Prime Minister Wescot-Williams

"Let us now ensure that there will be fresh ideas and input into the governing of this country and move away from negativity and half-truths. Let us all work together to be the change we would like to see on our island."

The Prime Minister of St. Maarten the Honorable Sarah Wescot-Williams has issued a strong reaction to statements attributed to outgoing Deputy Prime Minister William Marlin regarding the political situation on St. Maarten. "It is quite unfortunate to read, not only in the national press but also in the international press that "there are daily protests on the streets, that there is a culture of fear on St.
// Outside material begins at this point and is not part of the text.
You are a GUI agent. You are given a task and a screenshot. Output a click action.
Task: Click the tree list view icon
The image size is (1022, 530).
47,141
Maarten, that the President of Parliament is threatened and that there is total chaos on the island." Also attributed to Minister Marlin is the statement that the only redress available now is the Kingdom Government.


Not to mention the outlandish report by the Minister that the Prime Minister of the country is "holding democracy hostage".
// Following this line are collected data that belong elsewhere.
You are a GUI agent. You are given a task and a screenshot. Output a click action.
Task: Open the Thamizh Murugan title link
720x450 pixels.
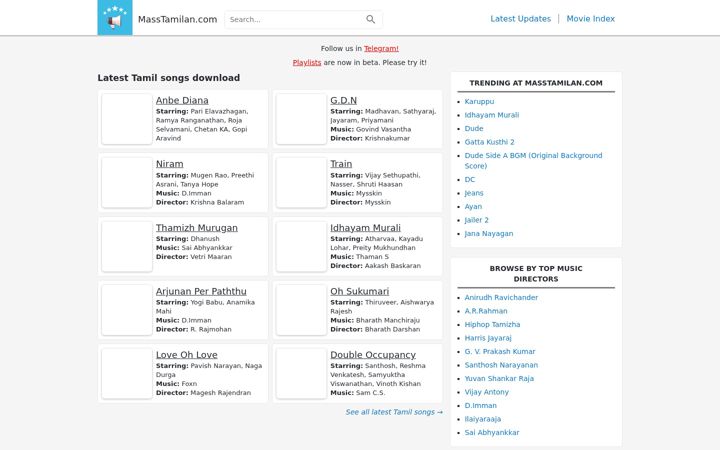tap(197, 228)
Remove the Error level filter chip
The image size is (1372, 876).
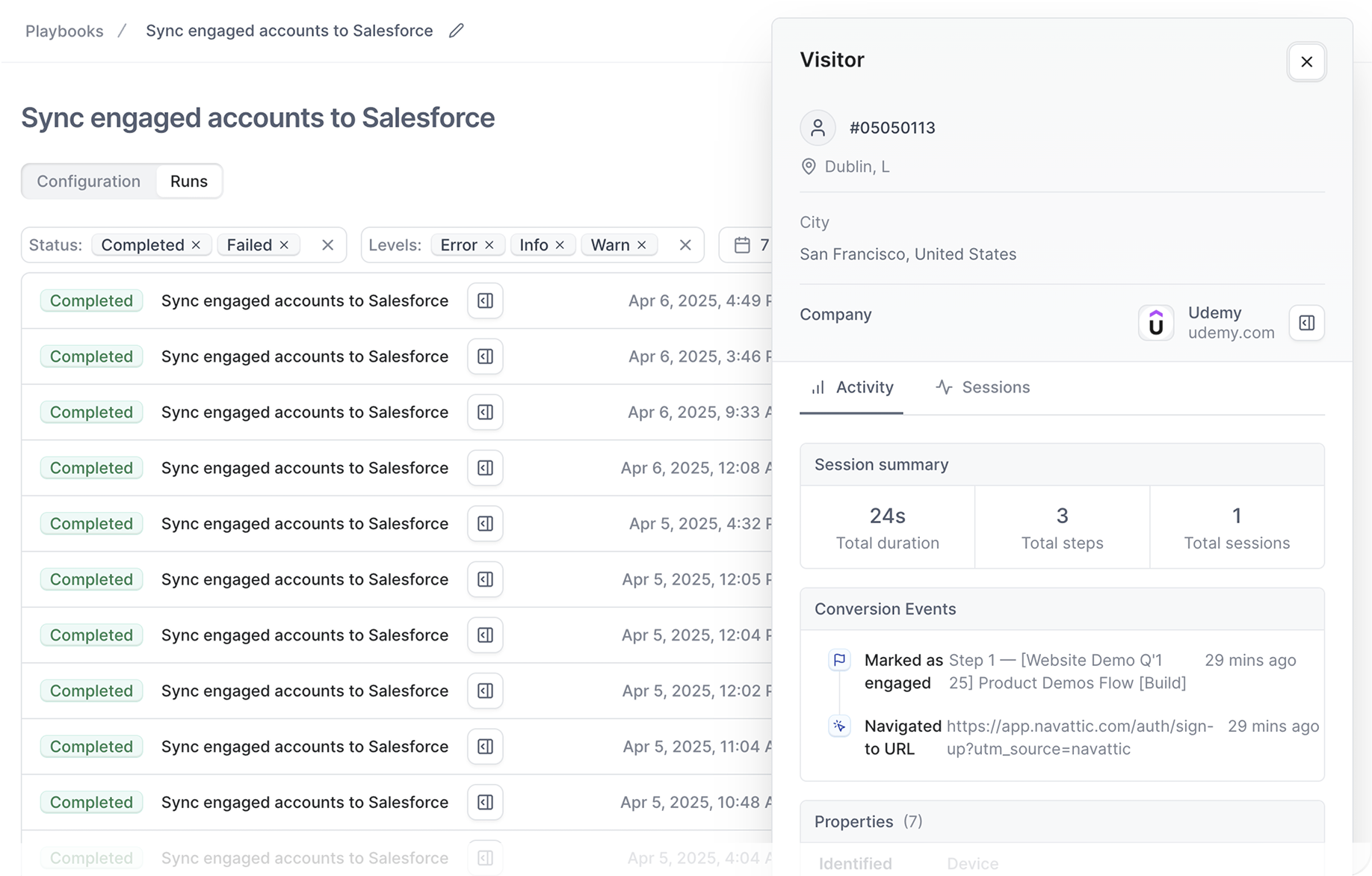(x=489, y=245)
I would like to emphasize that on our small island democracy is alive and well established. Still, like in other democracies, we will have our disagreements, but to portray St. Maarten in essence as a "banana republic" is sad and reprehensible.

"Our numbers, such as the number of members of Parliament are small, but are represented by the same principles, a majority of Parliament must be respected and the minority must be heard.

A majority in Parliament passed a motion of no confidence which, according to the Constitution means that mentioned Ministers no longer enjoy the confidence of a majority, with the result that their resignation is necessary.

"The records show that every action which I have conducted during the political impasse of the last two weeks were all within the laws that govern our Country. Laws, which I must add, the outgoing Minister has disregarded in order for him and his colleagues to take part in what the Minister himself described as a "Mexican Standoff".

"The Minister in question, using his position as Deputy Prime Minister sought to undermine the position of the Chair of the Council of Ministers (the Prime Minister) by sending a letter to the Governor on behalf of the Council, which he was not authorized to do. This is an illegal act, an act which the outgoing Minister has admitted to doing in the national press of St. Maarten.

"By admission of the President of Parliament himself, who was willing to accept the political reality of the day and resign from his position, he was coerced by Minister Marlin not to do so, further perpetrating the "Mexican stand-off".

"But the most disturbing action conducted by the Minister whose responsibility it is to act not only in accordance with the laws but in the interest of the people of St. Maarten, is making false claims regarding the political situation. This information has traveled like wild fire throughout the Kingdom and beyond and created images of a St. Maarten burdened and out of control due to civil unrest or strife.

"Let me again state: claims that there was civil unrest on St. Maarten are erroneous, irresponsible and false. Yes, indeed there was a peaceful march, with emphasis on peaceful, of citizens exercising their right to voice their opinion.

"A petition was circulated and has since been submitted, totally legal in our democratic system, where the rights of petition and assembly are enshrined in our constitution.

"For outgoing Minister Marlin to allege that there was violence, fear and intimidation, is simply wrong and only serves to incite fear and mistrust in our community, long hailed for its peacefulness and all "getting along".

"Additionally, the outgoing Minister claims that parliamentarians and politicians were intimidated and threatened. This is very, very sad.

Minister Marlin has never substantiated his allegations that anyone was threatened. Up until yesterday parliamentarians and ministers were walking freely in Philipsburg without security and without anyone bothering them.

"In fact, as often seen, outside the halls of Parliament, these politicians remain civil towards one another, not always in agreement, but surely recognizing that we all want to continue living together on our beautiful island and that indeed we can have difference of opinion, political or otherwise.

The exiting Minister has contradicted himself by stating in the local press that statements made by the UP Party that the political situation will scare off investors to the island, is akin to fear mongering, while in the same breath goes out and tells those outside of St. Maarten that there is a "culture of fear" on the island.

It is upsetting to see that events which are part of the growing pains of a new democracy have been turned into, as the outgoing Minister has termed it, a ‘Mexican Standoff’.

Finally, the fact remains that, despite the tactics employed by the outgoing Minister, he and his Ministers have sent their letters of resignation to the Governor of St. Maarten.

Why? Because the laws that govern this young but wonderful country of ours

Gave him no other choice.

To the people of St. Maarten, "We have overcome this hurdle as I have said we would".

It’s the first major one, testing our resolve as a young country to solve our own issues, within the laws of the land and respect for one another and each other’s opinion.

Let us also resolve that the loopholes which have become apparent during this debacle, be closed, so that we avoid situations like this in the future. Let us now ensure that there will be truly the possibility for fresh ideas and input into the governing of this country. Let us work together to effect the change we would like to see on our island," concluded the Honorable Wescot-Williams.